Sieben Jahre lebte Uwe Tobias in Berlin auf der Straße. Seit 2013 führt er für den Verein Querstadtein Interessierte zu Schauplätzen seiner Lebensgeschichte.

„Hört auf zu klatschen, ick hab schon Gänsehaut!“ Uwe Tobias wischt sich eine Träne aus den Augenwinkeln und streicht sich verlegen sein T-Shirt glatt. Er hat es sich extra für diesen Tag bedrucken lassen: „1000te Tour“ steht in dicken schwarzen Buchstaben neben einem Foto von ihm. Dass er diese runde Zahl einmal erreichen würde, hätte er nicht geglaubt. „Als mich der Verein querstadtein 2013 fragte, ob ich Lust hätte, Führungen zu geben, wollte ich das nur für ein halbes Jahr machen“, erzählt er.

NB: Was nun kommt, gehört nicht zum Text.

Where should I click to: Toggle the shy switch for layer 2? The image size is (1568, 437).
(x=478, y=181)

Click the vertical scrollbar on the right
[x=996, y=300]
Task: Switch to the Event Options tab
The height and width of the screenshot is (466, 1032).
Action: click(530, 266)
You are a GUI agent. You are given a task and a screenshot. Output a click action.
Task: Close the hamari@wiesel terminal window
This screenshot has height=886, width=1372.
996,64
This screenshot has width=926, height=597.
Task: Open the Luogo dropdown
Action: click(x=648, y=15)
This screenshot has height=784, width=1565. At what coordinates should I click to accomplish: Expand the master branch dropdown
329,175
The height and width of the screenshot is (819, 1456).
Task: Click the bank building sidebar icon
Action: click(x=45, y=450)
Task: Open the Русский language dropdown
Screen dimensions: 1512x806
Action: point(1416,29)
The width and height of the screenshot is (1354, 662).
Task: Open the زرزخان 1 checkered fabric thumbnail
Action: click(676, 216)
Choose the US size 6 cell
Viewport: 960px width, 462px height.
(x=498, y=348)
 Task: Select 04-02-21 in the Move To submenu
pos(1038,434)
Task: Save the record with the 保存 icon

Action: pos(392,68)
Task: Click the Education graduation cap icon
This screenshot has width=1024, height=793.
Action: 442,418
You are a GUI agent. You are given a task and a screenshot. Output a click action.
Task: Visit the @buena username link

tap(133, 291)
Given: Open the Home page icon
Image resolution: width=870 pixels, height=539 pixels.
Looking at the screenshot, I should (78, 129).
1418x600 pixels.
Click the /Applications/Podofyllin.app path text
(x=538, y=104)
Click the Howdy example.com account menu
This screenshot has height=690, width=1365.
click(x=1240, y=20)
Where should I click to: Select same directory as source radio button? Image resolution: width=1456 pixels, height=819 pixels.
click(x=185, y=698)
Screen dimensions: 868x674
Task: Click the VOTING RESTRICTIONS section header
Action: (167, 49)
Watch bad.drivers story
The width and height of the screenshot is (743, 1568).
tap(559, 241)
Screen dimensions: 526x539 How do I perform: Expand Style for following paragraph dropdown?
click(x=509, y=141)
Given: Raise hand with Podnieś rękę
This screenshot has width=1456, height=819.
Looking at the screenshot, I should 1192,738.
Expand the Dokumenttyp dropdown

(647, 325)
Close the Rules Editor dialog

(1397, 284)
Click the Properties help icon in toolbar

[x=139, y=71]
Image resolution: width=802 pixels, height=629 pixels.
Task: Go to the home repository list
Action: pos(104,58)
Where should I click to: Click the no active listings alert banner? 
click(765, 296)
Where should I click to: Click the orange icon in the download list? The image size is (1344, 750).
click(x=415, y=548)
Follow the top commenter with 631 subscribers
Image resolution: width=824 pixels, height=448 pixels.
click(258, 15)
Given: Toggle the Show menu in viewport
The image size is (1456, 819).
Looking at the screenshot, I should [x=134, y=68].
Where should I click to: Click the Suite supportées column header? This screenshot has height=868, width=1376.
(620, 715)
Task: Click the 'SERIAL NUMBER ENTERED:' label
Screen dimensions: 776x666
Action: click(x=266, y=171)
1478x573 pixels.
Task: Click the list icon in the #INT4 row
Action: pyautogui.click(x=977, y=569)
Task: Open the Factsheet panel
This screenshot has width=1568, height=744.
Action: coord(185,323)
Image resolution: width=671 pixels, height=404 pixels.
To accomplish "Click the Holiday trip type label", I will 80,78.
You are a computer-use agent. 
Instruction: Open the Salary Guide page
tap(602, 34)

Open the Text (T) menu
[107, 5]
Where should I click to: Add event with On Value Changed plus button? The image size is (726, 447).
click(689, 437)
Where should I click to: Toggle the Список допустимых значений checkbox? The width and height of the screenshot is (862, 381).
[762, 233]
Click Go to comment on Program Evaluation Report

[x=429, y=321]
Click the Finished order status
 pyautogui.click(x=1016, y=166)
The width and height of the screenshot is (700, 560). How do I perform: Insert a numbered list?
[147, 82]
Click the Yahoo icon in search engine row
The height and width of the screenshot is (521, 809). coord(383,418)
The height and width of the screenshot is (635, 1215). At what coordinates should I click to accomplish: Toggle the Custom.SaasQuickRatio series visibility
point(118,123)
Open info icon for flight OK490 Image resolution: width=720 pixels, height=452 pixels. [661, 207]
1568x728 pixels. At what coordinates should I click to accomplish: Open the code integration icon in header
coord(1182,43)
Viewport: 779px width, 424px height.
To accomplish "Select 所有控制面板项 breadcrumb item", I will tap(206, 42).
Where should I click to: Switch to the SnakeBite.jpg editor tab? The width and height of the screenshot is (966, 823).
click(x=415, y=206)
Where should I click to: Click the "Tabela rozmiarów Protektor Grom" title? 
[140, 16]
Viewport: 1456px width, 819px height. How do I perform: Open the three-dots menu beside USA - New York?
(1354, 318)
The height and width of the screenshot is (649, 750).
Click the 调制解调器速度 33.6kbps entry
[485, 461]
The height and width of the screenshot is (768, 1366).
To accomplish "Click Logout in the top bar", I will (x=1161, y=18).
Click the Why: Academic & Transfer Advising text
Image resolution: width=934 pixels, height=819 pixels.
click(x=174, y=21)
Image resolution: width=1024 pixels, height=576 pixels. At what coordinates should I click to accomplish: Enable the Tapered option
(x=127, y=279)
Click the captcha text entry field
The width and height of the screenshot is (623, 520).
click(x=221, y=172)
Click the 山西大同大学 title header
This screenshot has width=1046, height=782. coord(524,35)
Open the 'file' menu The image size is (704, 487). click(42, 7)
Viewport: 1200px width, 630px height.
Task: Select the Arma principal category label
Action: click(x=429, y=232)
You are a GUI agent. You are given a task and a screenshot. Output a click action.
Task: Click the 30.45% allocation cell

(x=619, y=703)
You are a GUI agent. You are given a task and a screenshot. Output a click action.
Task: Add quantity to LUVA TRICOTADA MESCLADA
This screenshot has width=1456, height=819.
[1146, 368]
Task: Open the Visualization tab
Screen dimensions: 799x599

Mittlerweile ist er seit neun Jahren Teil des Teams und seine Tour „Draußen schlafen ist eine Kunst“ gehört zu jenen, die am häufigsten gebucht werden. Über 20.000 Menschen aller Altersgruppen hat der 63-Jährige bisher seine Lebensgeschichte erzählt. Und die sei keine Geschichte wie aus dem Märchenbuch, betont er.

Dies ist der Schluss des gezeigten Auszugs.